BTC Holding Wallets Declining Despite Price Rebound
Santiment suggested that traders might have thought Bitcoin’s March all-time high was its cycle peak. As a result, many traders sold off their Bitcoin holdings to take profits.
However, the analytics platform says the probability of a price rebound often increases after mass liquidations.
Bitcoin’s price has been in a downtrend since June when it attained the $70,000 price level after plummeting from its all-time high in March. On July 5, it dropped to an almost five-month low of $53,600.
However, the market has rebounded in the last three days. Bitcoin trades at $64,532, slightly increasing in the past 24 hours. Despite BTC’s rebound this week, the number of holding wallets has not increased.

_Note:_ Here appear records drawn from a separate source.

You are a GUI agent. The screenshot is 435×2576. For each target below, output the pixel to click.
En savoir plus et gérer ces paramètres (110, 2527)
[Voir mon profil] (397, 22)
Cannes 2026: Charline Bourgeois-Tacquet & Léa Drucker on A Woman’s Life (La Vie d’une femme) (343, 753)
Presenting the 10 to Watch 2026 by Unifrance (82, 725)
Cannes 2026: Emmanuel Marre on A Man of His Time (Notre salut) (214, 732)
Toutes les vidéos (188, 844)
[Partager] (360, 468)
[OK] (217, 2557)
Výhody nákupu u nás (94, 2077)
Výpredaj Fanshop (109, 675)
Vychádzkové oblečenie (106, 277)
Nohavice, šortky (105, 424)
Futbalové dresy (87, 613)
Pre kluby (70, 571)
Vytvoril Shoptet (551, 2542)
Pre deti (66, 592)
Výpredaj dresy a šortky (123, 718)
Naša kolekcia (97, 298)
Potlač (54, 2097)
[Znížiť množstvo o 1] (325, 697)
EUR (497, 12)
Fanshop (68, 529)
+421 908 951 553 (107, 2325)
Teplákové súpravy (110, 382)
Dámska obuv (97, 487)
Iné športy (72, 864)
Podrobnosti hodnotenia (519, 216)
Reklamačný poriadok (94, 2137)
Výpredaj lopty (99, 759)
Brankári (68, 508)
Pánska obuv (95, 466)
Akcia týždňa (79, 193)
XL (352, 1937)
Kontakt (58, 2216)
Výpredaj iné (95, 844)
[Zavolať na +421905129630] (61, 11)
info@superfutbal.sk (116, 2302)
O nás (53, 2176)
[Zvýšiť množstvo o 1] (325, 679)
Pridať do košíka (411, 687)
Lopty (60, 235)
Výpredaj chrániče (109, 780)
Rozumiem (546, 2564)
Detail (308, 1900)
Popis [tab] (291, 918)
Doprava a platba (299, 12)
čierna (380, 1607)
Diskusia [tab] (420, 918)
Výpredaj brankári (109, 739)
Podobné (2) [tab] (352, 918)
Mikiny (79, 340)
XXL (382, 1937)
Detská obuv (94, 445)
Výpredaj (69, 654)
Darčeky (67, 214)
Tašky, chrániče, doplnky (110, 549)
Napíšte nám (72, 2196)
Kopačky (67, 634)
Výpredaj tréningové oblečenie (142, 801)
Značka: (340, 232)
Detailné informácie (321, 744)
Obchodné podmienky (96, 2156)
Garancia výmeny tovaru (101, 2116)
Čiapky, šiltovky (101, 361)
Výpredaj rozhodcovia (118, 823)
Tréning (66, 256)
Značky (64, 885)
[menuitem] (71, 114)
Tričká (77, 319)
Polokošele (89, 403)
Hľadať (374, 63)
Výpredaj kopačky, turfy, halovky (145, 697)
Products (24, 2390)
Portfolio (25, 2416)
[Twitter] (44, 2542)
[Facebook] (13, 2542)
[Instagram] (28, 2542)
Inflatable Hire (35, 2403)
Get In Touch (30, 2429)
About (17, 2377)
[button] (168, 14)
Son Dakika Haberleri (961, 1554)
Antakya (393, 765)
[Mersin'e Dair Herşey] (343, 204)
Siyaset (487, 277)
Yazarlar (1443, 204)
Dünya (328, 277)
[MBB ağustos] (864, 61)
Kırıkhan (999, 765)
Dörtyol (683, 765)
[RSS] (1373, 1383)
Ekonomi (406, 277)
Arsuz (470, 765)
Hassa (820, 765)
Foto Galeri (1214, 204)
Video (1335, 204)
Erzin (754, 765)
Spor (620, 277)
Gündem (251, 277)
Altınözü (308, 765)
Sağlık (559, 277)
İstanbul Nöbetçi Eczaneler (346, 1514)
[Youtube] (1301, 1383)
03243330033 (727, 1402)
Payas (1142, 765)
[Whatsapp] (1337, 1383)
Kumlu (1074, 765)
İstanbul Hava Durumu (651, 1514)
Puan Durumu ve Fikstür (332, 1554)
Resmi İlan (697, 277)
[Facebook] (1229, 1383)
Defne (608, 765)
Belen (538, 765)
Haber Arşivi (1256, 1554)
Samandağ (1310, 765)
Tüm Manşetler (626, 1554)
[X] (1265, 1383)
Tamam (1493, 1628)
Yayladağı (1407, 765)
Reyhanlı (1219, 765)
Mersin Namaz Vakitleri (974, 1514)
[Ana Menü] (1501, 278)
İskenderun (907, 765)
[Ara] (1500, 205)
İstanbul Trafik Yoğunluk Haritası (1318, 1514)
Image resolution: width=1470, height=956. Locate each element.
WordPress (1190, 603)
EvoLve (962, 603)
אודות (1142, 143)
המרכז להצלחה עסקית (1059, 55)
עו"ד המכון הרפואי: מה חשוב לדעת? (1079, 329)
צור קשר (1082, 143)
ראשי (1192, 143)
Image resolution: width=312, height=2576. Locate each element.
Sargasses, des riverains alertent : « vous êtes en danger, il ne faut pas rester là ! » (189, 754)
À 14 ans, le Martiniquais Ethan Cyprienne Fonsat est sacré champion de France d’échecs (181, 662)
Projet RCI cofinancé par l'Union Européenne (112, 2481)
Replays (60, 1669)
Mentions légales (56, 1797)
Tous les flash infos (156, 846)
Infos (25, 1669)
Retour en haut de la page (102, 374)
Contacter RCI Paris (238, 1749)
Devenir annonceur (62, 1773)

In addition, Glassnode data reveals that the percentage of Bitcoin’s supply in profit has dropped to 89.43%. This represents a 6.5% decline since mid-June when Bitcoin touched the $70,000 threshold.
However, other BTC network metrics are bullish, hinting at a possible uptrend.
Ki Young Ju Bullish on Bitcoin Based on Network Metrics
In a tweet, CryptoQuant’s founder, Ki Young Ju, noted that Bitcoin’s over-the-counter (OTC) markets are overwhelming centralized exchange platforms.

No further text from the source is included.